Mypy raises the following errors:

pydantic_base.py:51: error: Unexpected keyword argument "id" for "Foo"  [call-arg]
pydantic_base.py:53: error: Missing named argument "other" for "Foo"  [call-arg]

Mypy only complains about the static declared class. As I suspected it did not complain about the dynamically generated class.

This is not good for my goals. Since the project already runs mypy as part of the CI pipeline it would be great if it caught the errors. Way better to fail on the CI pipeline than on runtime.

Using TypedDict

I was interested on mypy catching the errors. Therefore, TypedDict might be a better suitor, since mypy does catch errors when the objects are defined statically (ie not using metaclasses). Lets define a couple of new objects for the request object. One static and one dynamic:

from enum import Enum
from typing import Any, TypedDict


class ExternalAPIParams(TypedDict):
    menge: int
    farbe: str


class Parameters(Enum):
    quantity = "menge"
    color = "farbe"

PARAMETERS_TYPE_MAPPING = {
    Parameters.name: int, 
    Parameters.identification: str
}

DynamicTypedDict = type(
    "DynamicTypedDict",
    (TypedDict,),
    {
        "__annotations__": {
            p.value: PARAMETERS_TYPE_MAPPING[p] for p in PARAMETERS_TYPE_MAPPING
        },
    },
)

Testing

Lets run some test cases:

# Correct ExternalAPIParams (static case)
correct_ex = ExternalAPIParams(menge=22, farbe="rot")
print(correct_ex)
# Output: {'menge': 22, 'farbe': 'rot'}

# Wrong ExternalAPIParams (static case)
ex = ExternalAPIParams(menge=22, color="rot")
print(ex)
# Output: {'menge': 22, 'color': 'rot'}

# Correct DynamicTypedDict (dynamic case)
correct_dc = DynamicTypedDict(
    **{Parameters.quantity.value: 1, Parameters.color.value: "rot"}
)
print(correct_dc)
# Output: {'menge': 1, 'farbe': 'rot'}

# Wrong DynamicTypedDict (dynamic case)
dc = DynamicTypedDict(id=22, color="rot")
print(dc)
# Output: {'id': 22, 'color': 'rot'}

There are no exceptions raised at all.

Mypy Test

Mypy complains this time. Although only catches the bugs related to the buggy statically defined object:

ex = ExternalAPIParams(menge=22, color="rot")

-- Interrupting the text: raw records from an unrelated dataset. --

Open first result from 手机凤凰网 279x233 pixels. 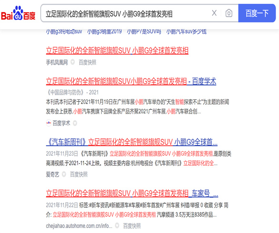pos(117,51)
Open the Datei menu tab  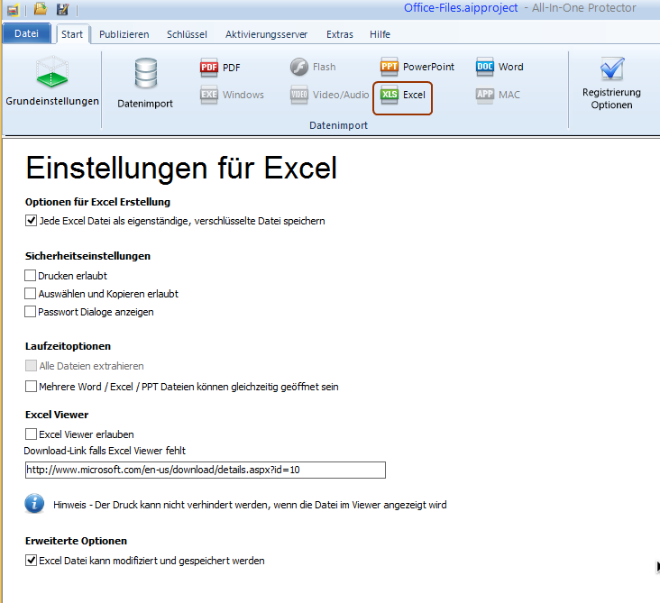[26, 34]
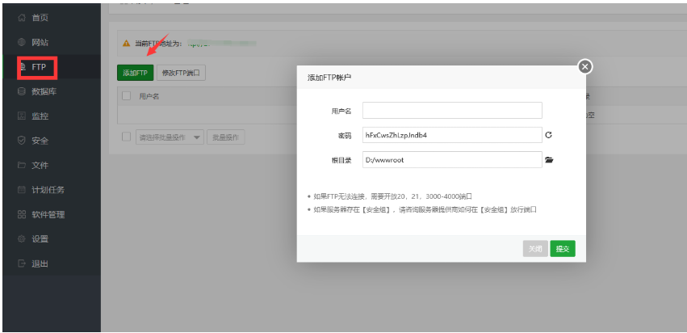Open the FTP menu item in sidebar
Viewport: 687px width, 333px height.
pyautogui.click(x=38, y=67)
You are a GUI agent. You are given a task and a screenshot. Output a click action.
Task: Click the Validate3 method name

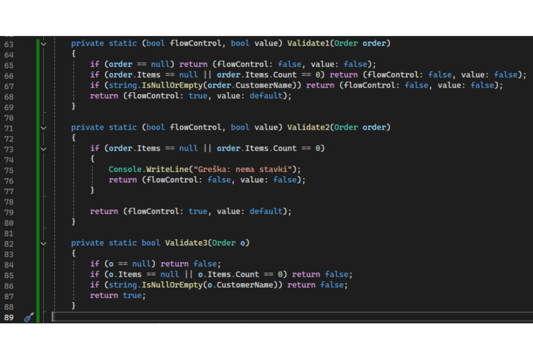tap(186, 243)
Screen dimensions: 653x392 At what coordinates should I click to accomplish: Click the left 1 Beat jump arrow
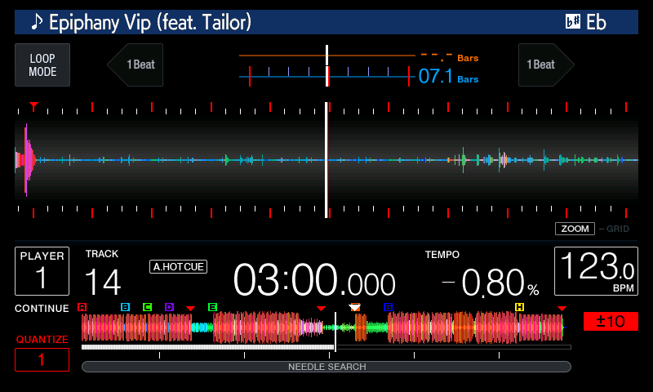135,65
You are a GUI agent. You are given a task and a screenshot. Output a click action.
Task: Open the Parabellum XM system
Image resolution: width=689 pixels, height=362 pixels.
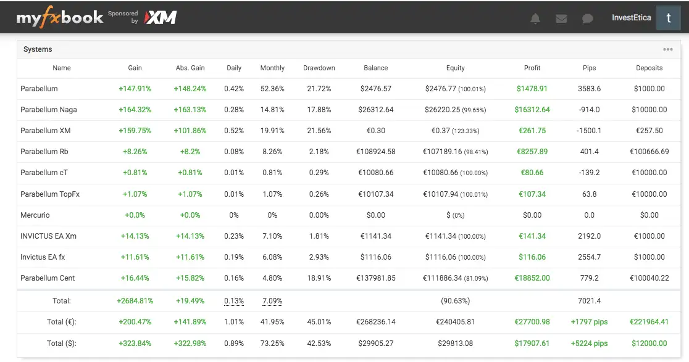pyautogui.click(x=46, y=131)
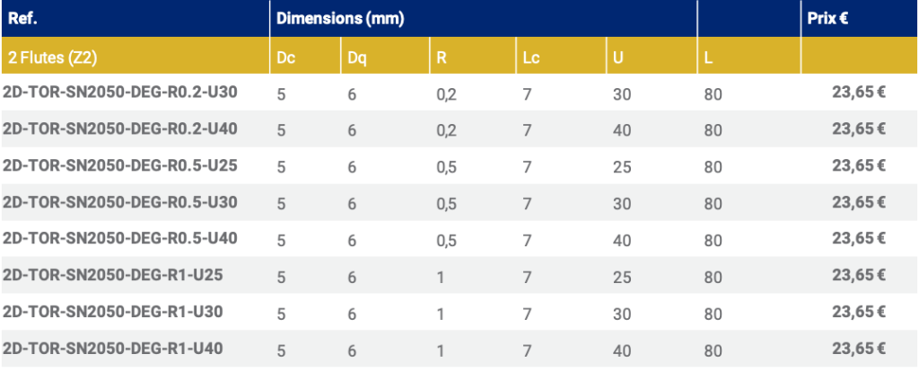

the errors read as follow:

type_dict.py:48: error: Missing key "farbe" for TypedDict "ExternalAPIParams"  [typeddict-item]
type_dict.py:48: error: Extra key "color" for TypedDict "ExternalAPIParams"  [typeddict-unknown-key]

But there are no complains about the buggy dynamic case. This case isnt great either. It is nice that mypy catches the errors about the static built typeddict, after all this is exactly what mypy was built for. But mypy not catching the bug on the dynamically generated typeddict speaks against its use.

Note on python version

Running the TypedDict experiments I noticed two different results depending on the python version.

When using python 3.11, the interpreter throws an error when creating the dynamic metaclass. The error is:

TypeError: type() doesn't support MRO entry resolution; use types.new_class()

Learnings

  • Mypy is not able to catch errors when the models are defined dynamically.
  • Pydantic complains at runtime when a buggy object is built even if the model was dynamically defined.
  • TypeDict does not complain on runtime when generating a buggy instance, no matter if the model was statically or dynamically defined.

What should you use?

The decision depends whether you want to throw an error at runtime or not.

Should you do this?

By this I mean define models dynamically to raise errors on the static type checker. And my answer is: probably not.

Using metaclasses adds complexity to the code, and as it has been seen, on the case of TypedDict based models, mypy reliability is degraded.

I realized this was a bad idea trying to explain to a colleague what I was aiming for. I put it this way: I am trying to dynamically define models to raise errors on the static type checker of a dynamically typed language.